How to make lex/flex recognize tokens not separated by whitespace?
Asked Answered
I

2

6

I'm taking a course in compiler construction, and my current assignment is to write the lexer for the language we're implementing. I can't figure out how to satisfy the requirement that the lexer must recognize concatenated tokens. That is, tokens not separated by whitespace. E.g.: the string 39if is supposed to be recognized as the number 39 and the keyword if. Simultaneously, the lexer must also exit(1) when it encounters invalid input.

A simplified version of the code I have:

%{
#include <stdio.h>
%}

%option main warn debug

%%

if      |
then    |
else    printf("keyword: %s\n", yytext);

[[:digit:]]+    printf("number: %s\n", yytext);

[[:alpha:]][[:alnum:]]*     printf("identifier: %s\n", yytext);

[[:space:]]+    // skip whitespace
[[:^space:]]+   { printf("ERROR: %s\n", yytext); exit(1); }

%%

When I run this (or my complete version), and pass it the input 39if, the error rule is matched and the output is ERROR: 39if, when I'd like it to be:

number: 39
keyword: if

(I.e. the same as if I entered 39 if as the input.)

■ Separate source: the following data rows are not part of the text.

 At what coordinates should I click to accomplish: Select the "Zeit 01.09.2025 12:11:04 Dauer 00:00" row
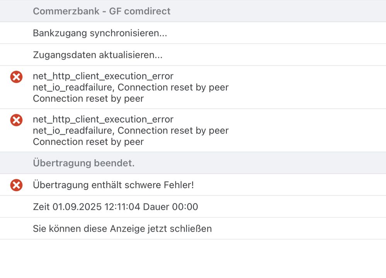115,207
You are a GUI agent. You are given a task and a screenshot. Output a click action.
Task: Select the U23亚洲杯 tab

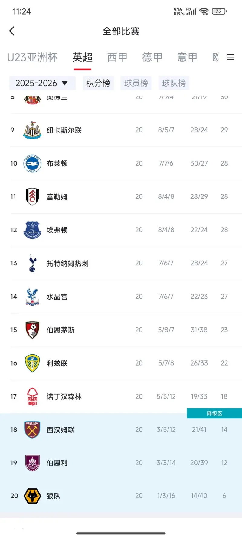[x=32, y=57]
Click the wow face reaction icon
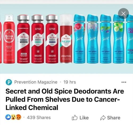This screenshot has height=125, width=133. click(x=14, y=117)
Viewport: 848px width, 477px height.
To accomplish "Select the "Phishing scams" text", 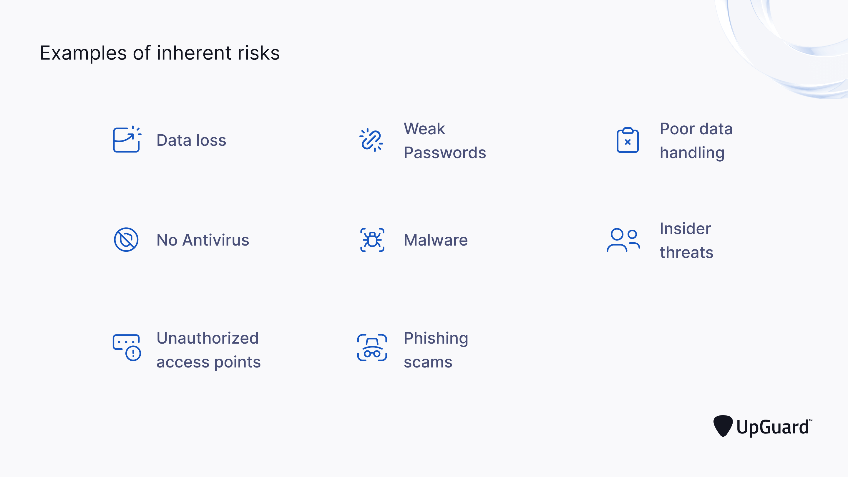I will point(436,350).
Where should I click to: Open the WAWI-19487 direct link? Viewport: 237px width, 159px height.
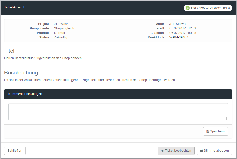pos(179,37)

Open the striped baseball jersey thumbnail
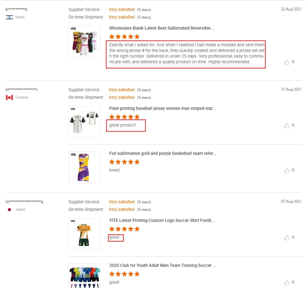tap(85, 122)
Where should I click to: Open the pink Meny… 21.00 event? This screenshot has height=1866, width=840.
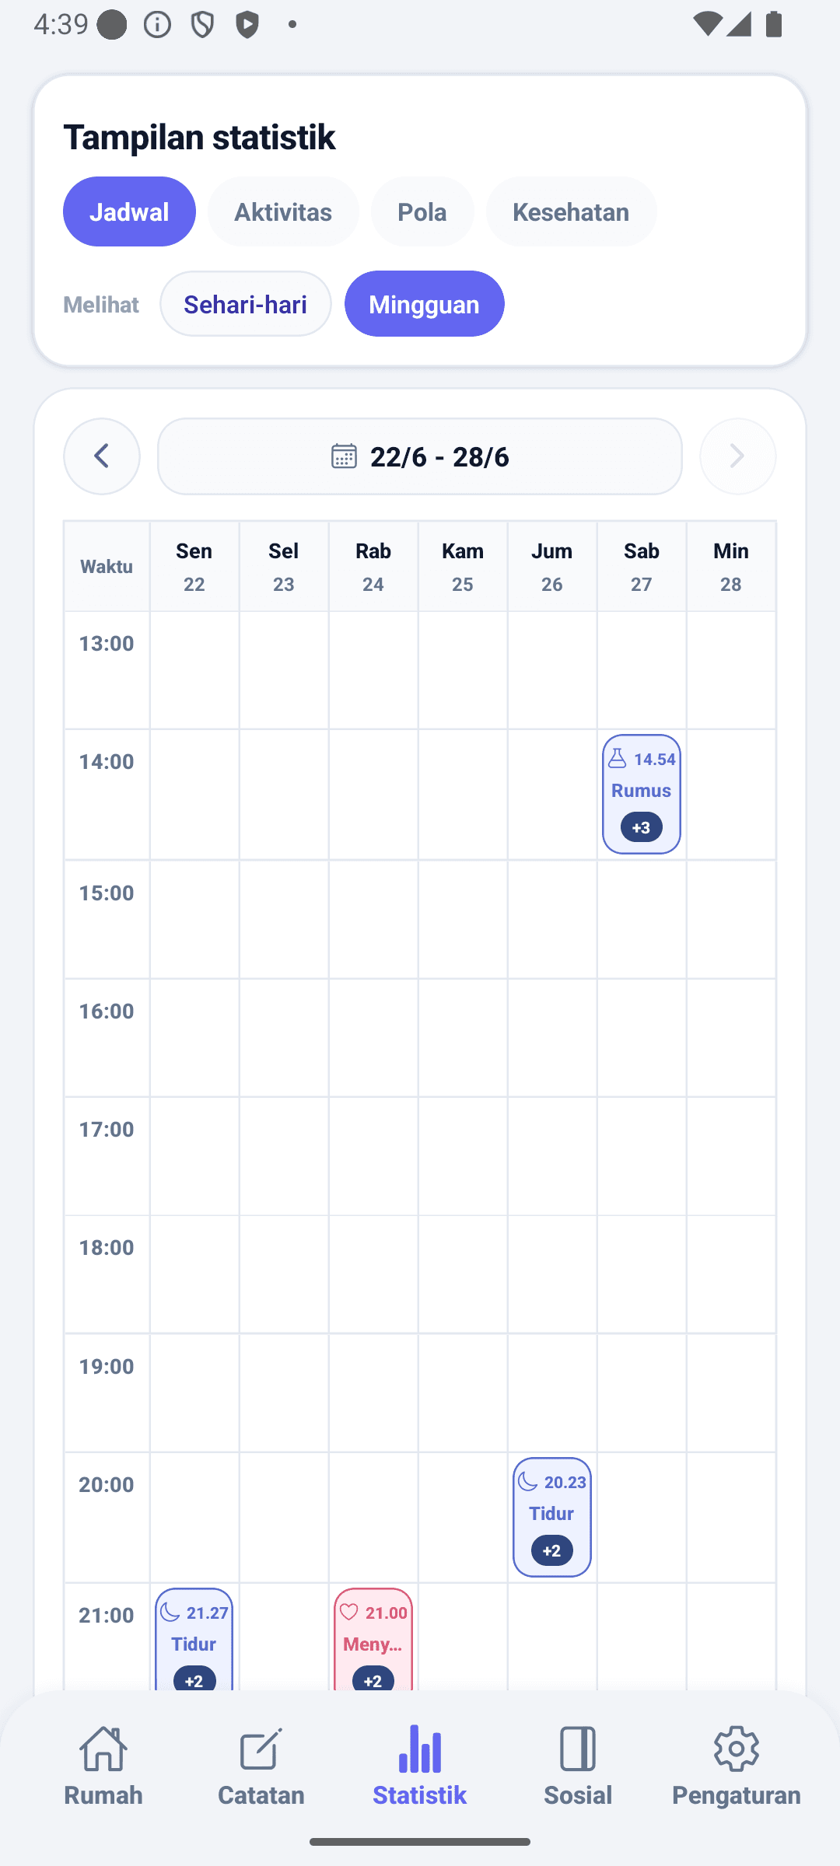[x=373, y=1639]
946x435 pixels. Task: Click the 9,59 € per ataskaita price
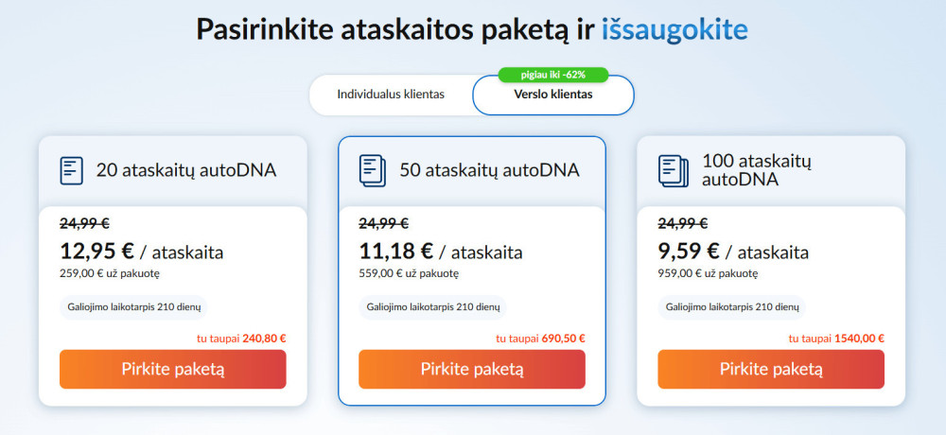733,252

Going by the manual, I have a hunch that the cause is that the error rule matches a longer possible input than the number and keyword rules, and flex will prefer it. That said, I have no idea how to resolve this situation. It seems unfeasible to write an explicit regexp that will reject all non-error input, and I don't know how else to write a "catch-all" rule for the sake of handling lexer errors.

UPDATE: I suppose I could just make the catch-all rule be . { exit(1); } but I'd like to get some nicer debug output than "I got confused on line 1".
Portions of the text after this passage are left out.